Rollers, gears, drive shafts, tools - sooner or later, metal components that are subjected to heavy loads almost always contain cracks or damaged surfaces and are thus no longer fully operational. However, the end of their lifetime has not necessarily been reached. Instead of replacing the component with a new one, in many cases the more economical as well as faster solution is to aim for repair. The keyword here is repair cladding: cracks or damaged protective layers are being closed or renewed, broken-off parts are being restored, and the component finally regains its full functionality.
In the past, conventional welding processes, which are mostly hand-guided or only partially automated, were common methods for such repair coatings. In these cladding technologies, a metal wire or powder is usually melted onto the workpiece surface using an electric arc, creating the intended repair or protective layer. The disadvantages of these processes are the high heat input: it often causes severe component distortion and a large dilution with the base material, making the process unsuitable for filigree components in particular. Diode laser-based repair cladding is therefore increasingly being used as an alternative. It requires only moderate heat input, produces pore-free coatings and enables fast, efficient and simple repairs, even for filigree components. Here, a range of economical repairs smaller than one millimeter up to large components with repairs of several square meters can be covered, depending on the requirements and the component.
Fundamentally, the laser-based repair process differs slightly from the cladding one (initial coating) and is equally suitable for renewing damaged coatings as well as for closing cracks and repairing defective or faulty molds.
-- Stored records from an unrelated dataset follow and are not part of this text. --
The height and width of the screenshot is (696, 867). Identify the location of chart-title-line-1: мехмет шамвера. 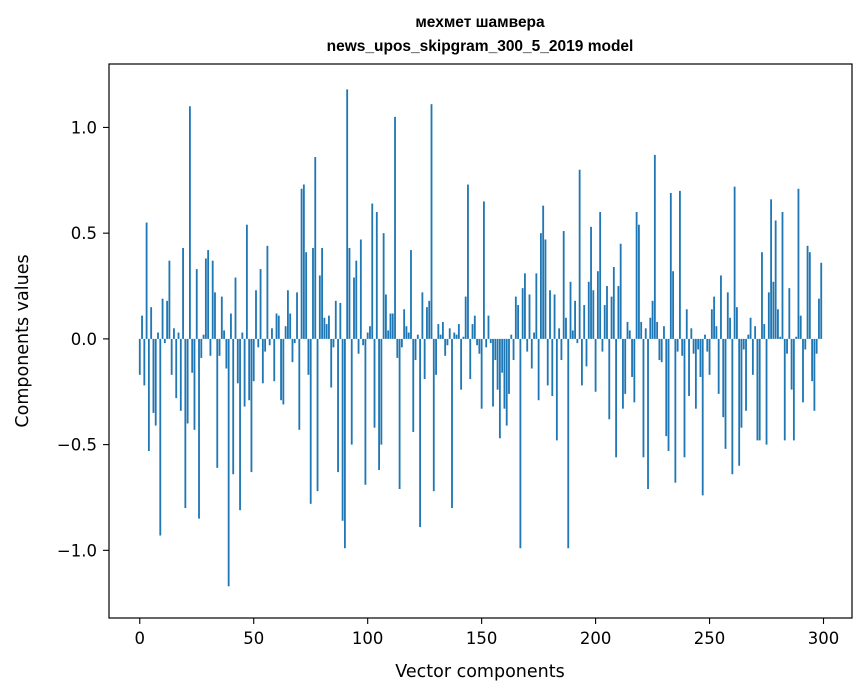
(480, 22).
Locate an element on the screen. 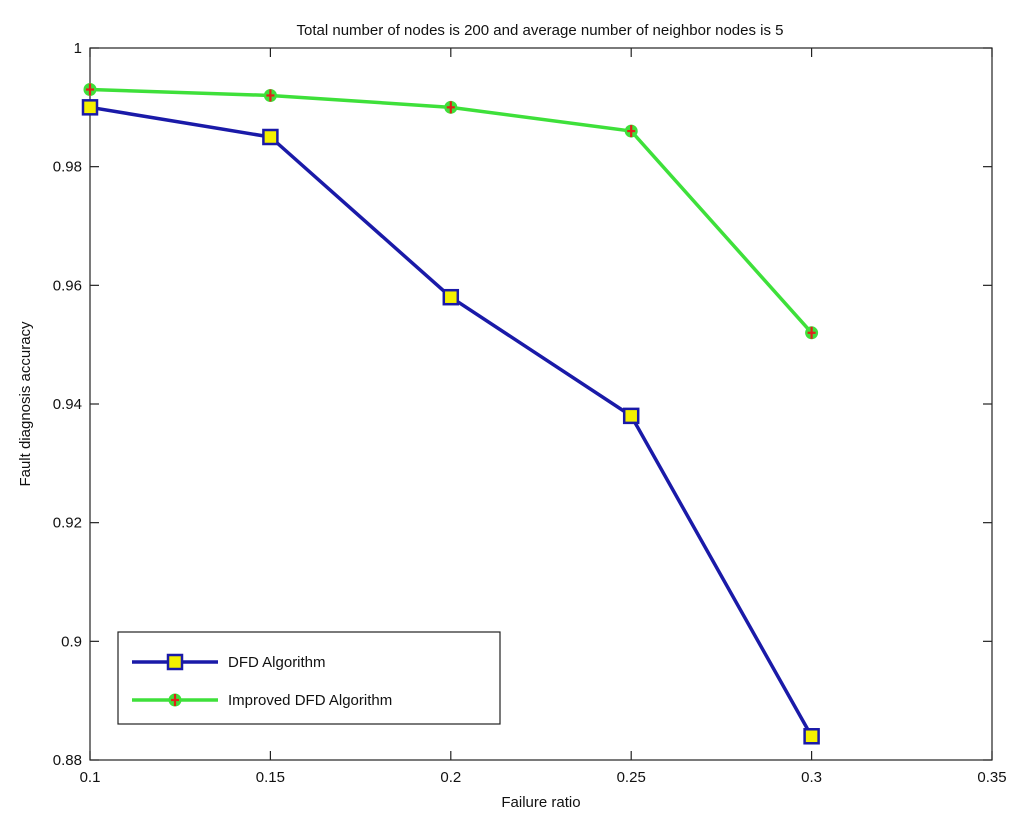  legend-box is located at coordinates (309, 678).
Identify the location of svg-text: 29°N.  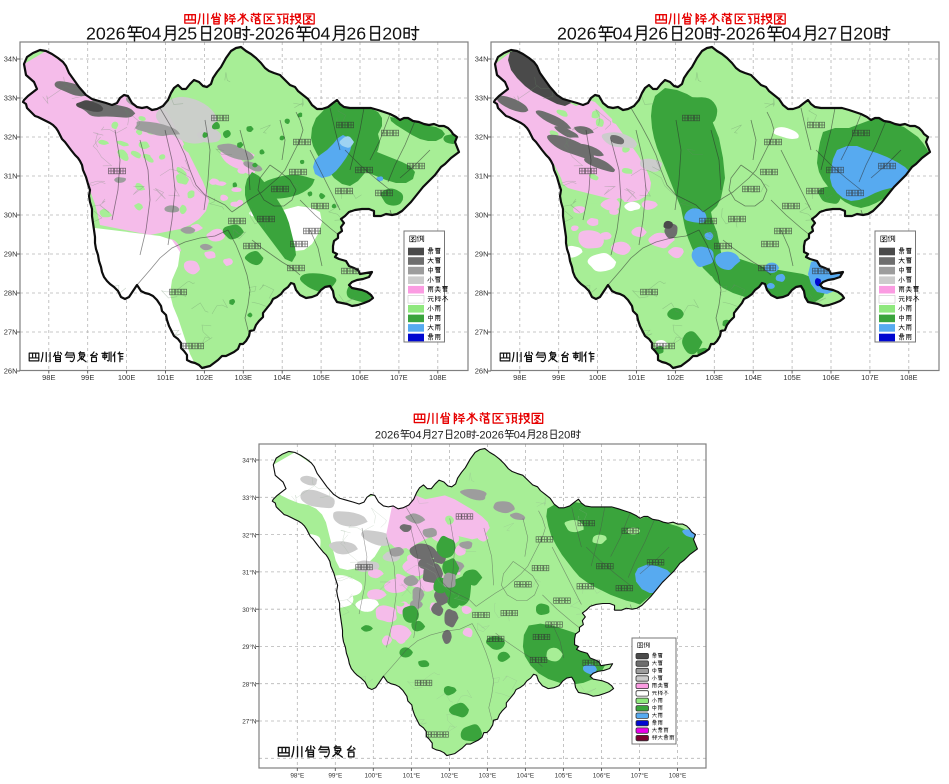
(250, 647).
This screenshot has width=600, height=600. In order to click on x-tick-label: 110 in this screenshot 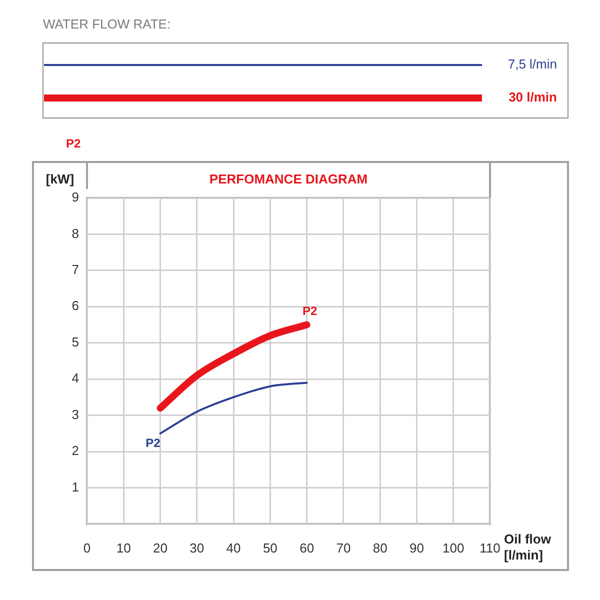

For coating repairs, the worn defective material volume is first removed, the surface of the workpiece cleaned and the contour mechanically prepared. The coating material - wire or powder - can then be applied to the component. For this purpose, it is added to the local melt pool on the workpiece surface and melted along with it. In contrast to the application of wear or corrosion protection, however, materials identical to the base material or harder metal are usually used. The result is a new hard-wearing coating that is metallurgically bonded to the component. The thickness of the applied coating can vary depending on the application.
A typical example of such repair coatings can be found in transmission technology: In the past, drive shafts were often provided with a special wear protection coating made of ceramic, which sooner or later showed damage or flaked off. This damage used to be irreparable, which then also meant the end of the shaft's lifetime. Diode laser-based repair cladding has fundamentally changed this situation. After removal of the old ceramic layer, a new wear protection coating is now applied using stainless steel heating wire. This protective coating is far more durable than a ceramic coating and incurs only a quarter of the cost - a very significant advantage in terms of overall cost.
Other prominent examples of economical repairs include molds and tools used in primary forming and casting technology, as well as bearing seats, crankshafts, piston ring grooves, turbine blades and many others.
The repair of cracks or worn out areas basically follows the same pattern - except that here cracks and damaged contours are filled or removed again layer by layer. Thanks to lightweight, compact mobile lasers that are even suitable for use on narrow scaffolds at high altitudes, this process can even be implemented in places that are difficult to access, such as fixed large gear wheels. In all these processes, laser-based repair cladding scores with a near-net-shape restoration of the component geometry and a lower heat input. In addition to that, there is a correspondingly lower thermal load on the component, which hardly causes any distortion. This means that even particularly sensitive components can be processed without any problems. Rework is kept to a minimum.
Relying on diode laser technology for repair cladding pays off in terms of effectiveness and economy as well as quality aspects. The efficiently simple repair of coatings is just as feasible as the closing of cracks or the restoration of broken contours . In this last point, however, repair cladding already overlaps with the third major area of laser buildup welding application: additive manufacturing, often referred to as 3D printing. We will turn our attention to this forward-looking process in the fourth and final part of our series.